A NEW LONDON PLAY-WITHIN-PLAY
                                              By Steven Emanuel
        artssf.com, the independent observer of San Francisco Bay Area & London theater
                                                                 Weeks starting July 12, 2008
                                                                 Vol. 10, No. 127
            LONDON---Theater people are a sentimental lot.    And of course they like attention, so it's not surprising that theater people are among their favorite subjects.    In his new play “Afterlife,” Michael Frayn applies his dramatic-biography technique--earlier used on Niels Bohr and Werner Heisenberg (in "Copenhagen") and Willy Brandt (in "Diplomacy")--to one of the theater's own heroes, an early-20th-century impresario called Max Reinhardt.    A problem here is that the rest of us scarcely know who Reinhardt was.   But Frayn's portrait of him is nonetheless something of a tour de force. 
            Sensing, perhaps, that straight-out biography wouldn't be enough, Frayn has wrapped it in a complex sort of play-within-a-play.   Reinhardt is preparing the medieval mystery play “Everyman,” which is to be performed on the steps of  Salzburg cathedral.    “Everyman,” the ancient play, is about the fall  of a rich man, who is judged because he has forgotten God.     This becomes the theatrical background for the fall of Reinhardt, who is himself a rich man, and who suffers exile when Austria is taken over by the Nazis.

            The first act of  “Afterlife” is mostly concerned with the Everyman play, and is very, very good.    That's because in spite of its age and unknown provenance, Everyman turns out to be an excellent theater piece in itself.   Its story is compelling, and one waits breathlessly to see how it ends.   It's poetic, too; in this version it is all in rhymed couplets.    One might expect that to sound like jangly doggerel, but it in fact it is rather good poetry, and adds to the general pleasure.     Frayn contributes by adding a lot of additional business, including a bit of music and even some balletic numbers that might almost be considered dance.   Much of this --for example, a long choreographed sequence in which the waiters for a banquet are being given their instructions--has nothing much to do with either Everyman or the emergent Max Reinhardt story.   It is simply there to give additional entertainment, like the arias that punctuate an opera.   But what of that?  These bits are very well done, and provide a delightful multimedia experience.
 
            After the intermission things go downhill a bit.    Now the emphasis shifts from the Everyman subplot to the weal-to-woe story of Reinhardt himself.   This is all drearily predictable.    Once we have been told that Reinhardt is a wealthy Jew in pre-Anschluss Austria, we know what is coming.    Exiled to America, he falls out with his old friends and his career comes to an end; only his lover, the actress Helene Thimig, his self-effacing assistant Gusti, and his old butler Franz stay with him to the end.    This act lacks the brio of Act I, and whether or not one is moved by Reinhardt's fall depends on whether you care about him or not.

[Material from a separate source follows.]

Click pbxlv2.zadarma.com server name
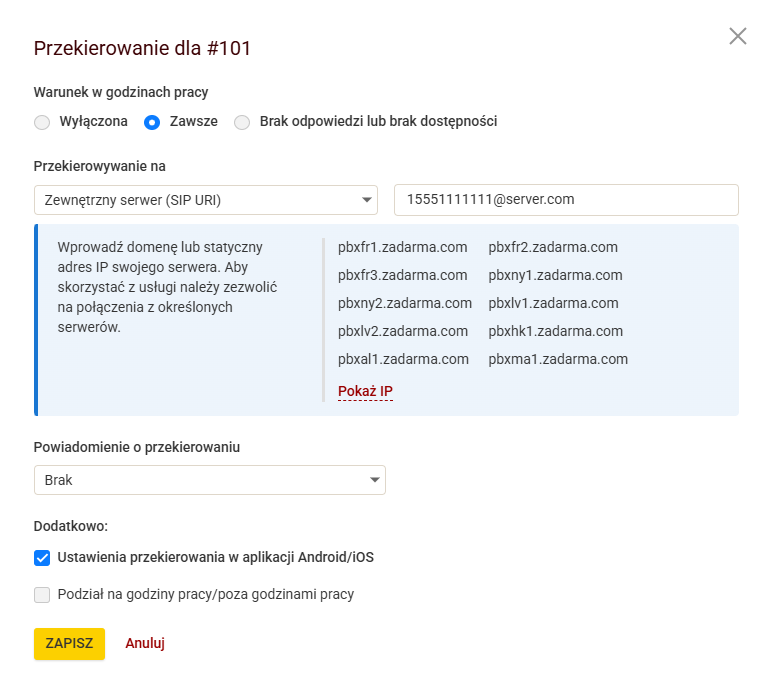The height and width of the screenshot is (694, 772). tap(403, 331)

            Personally, I didn't care very much;  Reinhardt seems a rather cardboard character.   We are told that he is a dedicated artist, and that he is unworldly, and that he is admirable--but we are simply told these things, we are not made to feel them.   Is he supposed to be a modern Everyman?    He's too two-dimensional for that.   As a result his fall falls short of tragic.   I wished that Frayn had forgotten about Max Reinhardt and simply gone on with Everyman, with whom one can more easily identify.

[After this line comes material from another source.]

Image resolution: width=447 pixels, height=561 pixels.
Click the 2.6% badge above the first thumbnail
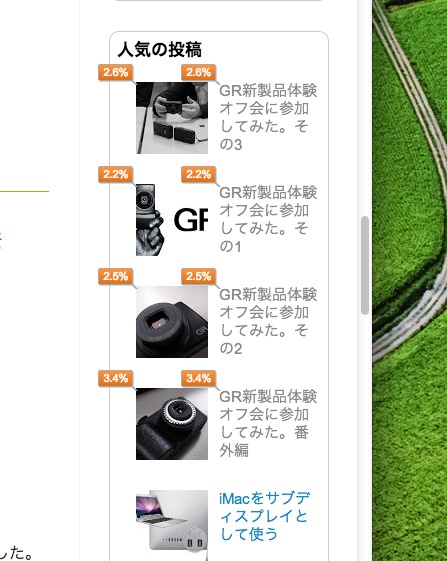[115, 73]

            Mr.  Frayn likes to present theoretical problems, and make his audience think.   And this play is full of problems and conundrums, some of which are provocative; but others are non-sequiturs, or lead nowhere.  For instance: The fall of Reinhardt is supposed to be a re-enactment of the judgment of Everyman.   But Everyman, after a fair trial, is judged by God; whereas Reinhardt falls victim to the spite of Adolf Hitler.    Is there really a similarity between these two stories?     Another puzzle is the play's sole villain, the local Salzburg Nazi--later gauleiter--Friedrich Müller.    Müller is a surprisingly well-mannered Nazi; more like a polite Englishman playing a Nazi, really.    He is even given some fairly reasonable arguments to explain why he is a Nazi.    This makes him less menacing than he is clearly supposed to be, and one wonders why Frayn chose to present him in this way.
 
            Reinhardt's helper and sidekick, throughout his years of success, was a chap called "Katie" Kommer, played here by Peter Forbes, who practically steals the show.    Forbes has this character, a Viennese dandy out of Schnitzler, polished to a wonderful shine.     Abigail Cruttenden, as Reinhardt's lover Helene, is a bit shrill for my taste; one wonders why Reinhardt wants a woman who nags at him so much.   Roger Allam, as Reinhardt, does about as much as one can with this rather thin part, although he does seem to bobble his lines more often than he should.    The rest of the large cast is very fine, and in general the quality of the acting makes this play seem better than it really is.
 
            Not to mention the quality of the production!   Director Michael Blakemore, designer Peter Davison, and costumer Sue Willmington have all outdone themselves.   Without being tricky or lavish, this is simply a beautiful production, with Willmington's gorgeous medieval costumes for the Everyman bits coming in for special praise.    What a fine job the National Theatre can do, when it gets things right!
         "
Afterlife" is sure to have an afterlife, but I suspect it may not succeed very well, unless it can have productions as good as this.   On the other hand, if the National keeps on giving us productions of this quality, who cares what plays they do!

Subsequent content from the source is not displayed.